As anyone knows from
reading my perambulations on this and other venus, my love in Literature is
deeply rooted in SF (the good kind). I've probably read everything worth
reading in the field (in the last 10 years or so not so much, because the
quality has been dwindling...).
As soon as I got my eyes
on Rui Chafes' “Losing the Soul/Perder a Alma”, my SFional side
resurfaced. Lots of novels and authors went through my mind: James Blish's Okie
cities (spindizzy devices come to the rescue...), Gibson's Japanese landscapes,
Poul Anderson's Arvanneth, Arthur C. Clarke's Diaspar, Cherryh's
Downbelow Station, Fritz Lang's Metropolis, Miéville's New Crobuzon, Sprague de
Camp's Twelve Cities, Walter M. Miller's Texarkana, and so on. I've always been
fascinated by cities in SF. It's always been one of my ways to tell good SF
from the bad. The cities of SF are often characterized by its ability to
explore the future of those same cities in narrative terms. This gives SF a
fascinating and potentially useful resonance. Urban spatiality, i.e., the
relationship between urban space and narrative in SF is sometimes the decisive
factor when I'm in bashing mode... As with almost everything I see and do, Novalis
emerges: "Hätten wir eine Phantastik, wie eine Logik, so wäre die
Erfindungskunst - erfunden.
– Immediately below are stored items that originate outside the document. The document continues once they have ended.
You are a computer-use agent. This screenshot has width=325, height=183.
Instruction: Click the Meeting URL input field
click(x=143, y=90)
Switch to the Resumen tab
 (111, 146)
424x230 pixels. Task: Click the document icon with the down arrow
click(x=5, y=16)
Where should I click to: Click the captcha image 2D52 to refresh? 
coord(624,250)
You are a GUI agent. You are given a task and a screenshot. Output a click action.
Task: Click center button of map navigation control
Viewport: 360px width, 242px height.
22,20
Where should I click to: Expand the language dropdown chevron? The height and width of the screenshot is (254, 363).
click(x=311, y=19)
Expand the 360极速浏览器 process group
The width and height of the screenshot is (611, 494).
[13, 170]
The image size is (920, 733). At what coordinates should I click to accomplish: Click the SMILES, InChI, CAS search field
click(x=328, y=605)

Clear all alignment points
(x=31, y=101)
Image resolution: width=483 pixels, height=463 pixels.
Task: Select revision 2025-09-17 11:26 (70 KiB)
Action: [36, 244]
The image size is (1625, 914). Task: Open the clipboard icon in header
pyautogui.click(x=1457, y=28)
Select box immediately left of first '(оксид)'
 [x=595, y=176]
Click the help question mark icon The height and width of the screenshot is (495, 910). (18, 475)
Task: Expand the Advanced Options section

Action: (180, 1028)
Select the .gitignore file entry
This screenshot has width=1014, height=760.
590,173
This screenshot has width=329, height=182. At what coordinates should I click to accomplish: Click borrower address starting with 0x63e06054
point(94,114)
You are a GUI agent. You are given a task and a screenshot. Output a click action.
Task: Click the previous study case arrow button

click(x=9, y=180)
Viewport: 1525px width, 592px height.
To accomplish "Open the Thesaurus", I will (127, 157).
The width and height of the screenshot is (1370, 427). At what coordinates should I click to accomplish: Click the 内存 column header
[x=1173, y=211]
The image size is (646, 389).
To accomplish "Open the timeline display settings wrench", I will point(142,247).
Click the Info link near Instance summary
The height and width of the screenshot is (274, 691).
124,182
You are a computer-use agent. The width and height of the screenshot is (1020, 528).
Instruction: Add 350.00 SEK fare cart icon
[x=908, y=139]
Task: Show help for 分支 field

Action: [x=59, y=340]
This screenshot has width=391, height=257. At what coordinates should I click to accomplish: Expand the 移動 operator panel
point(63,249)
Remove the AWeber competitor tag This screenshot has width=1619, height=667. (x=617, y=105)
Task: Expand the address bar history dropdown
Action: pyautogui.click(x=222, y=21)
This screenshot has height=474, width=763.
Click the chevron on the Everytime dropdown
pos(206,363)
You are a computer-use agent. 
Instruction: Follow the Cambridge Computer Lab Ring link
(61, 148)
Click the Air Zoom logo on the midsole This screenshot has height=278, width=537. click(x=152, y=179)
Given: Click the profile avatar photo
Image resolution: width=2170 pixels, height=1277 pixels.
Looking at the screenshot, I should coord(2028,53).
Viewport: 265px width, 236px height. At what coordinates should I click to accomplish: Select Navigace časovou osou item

Zur Phantastik gehört auch die Ästhetik
gewissermassen, wie die Vernunftlehre zur Logik." (My loose
translation: "If we had a Fantastic, like we do have in terms of Logic,
the art of invention would be like this - invented. To the Fantastic belongs as
well, in a certain way, the Aesthetic, like the Theory of Reason belongs to
Logic"). What Novalis is really saying is that Reason, Aesthetic, SF,
Math/Physics are all closely connected. SF for me has always been the summit
when it comes to my ability to think in a wholesomely/holistic way. SF, like
any kind of good art, makes me think like no other form of art, and in several
novels I’ve really been on the brink of losing my soul...
SF = Speculative Fiction.
NB: This art piece was
not really a part of Berardo's exhibition. Oddly it's also strangely fitting
for these pieces to be on show right in front of Berardo's pieces (they're
really his. He bought them after all...). Chafes is one of my favourite
sculptors. These art pieces showed me he's still one of the masters.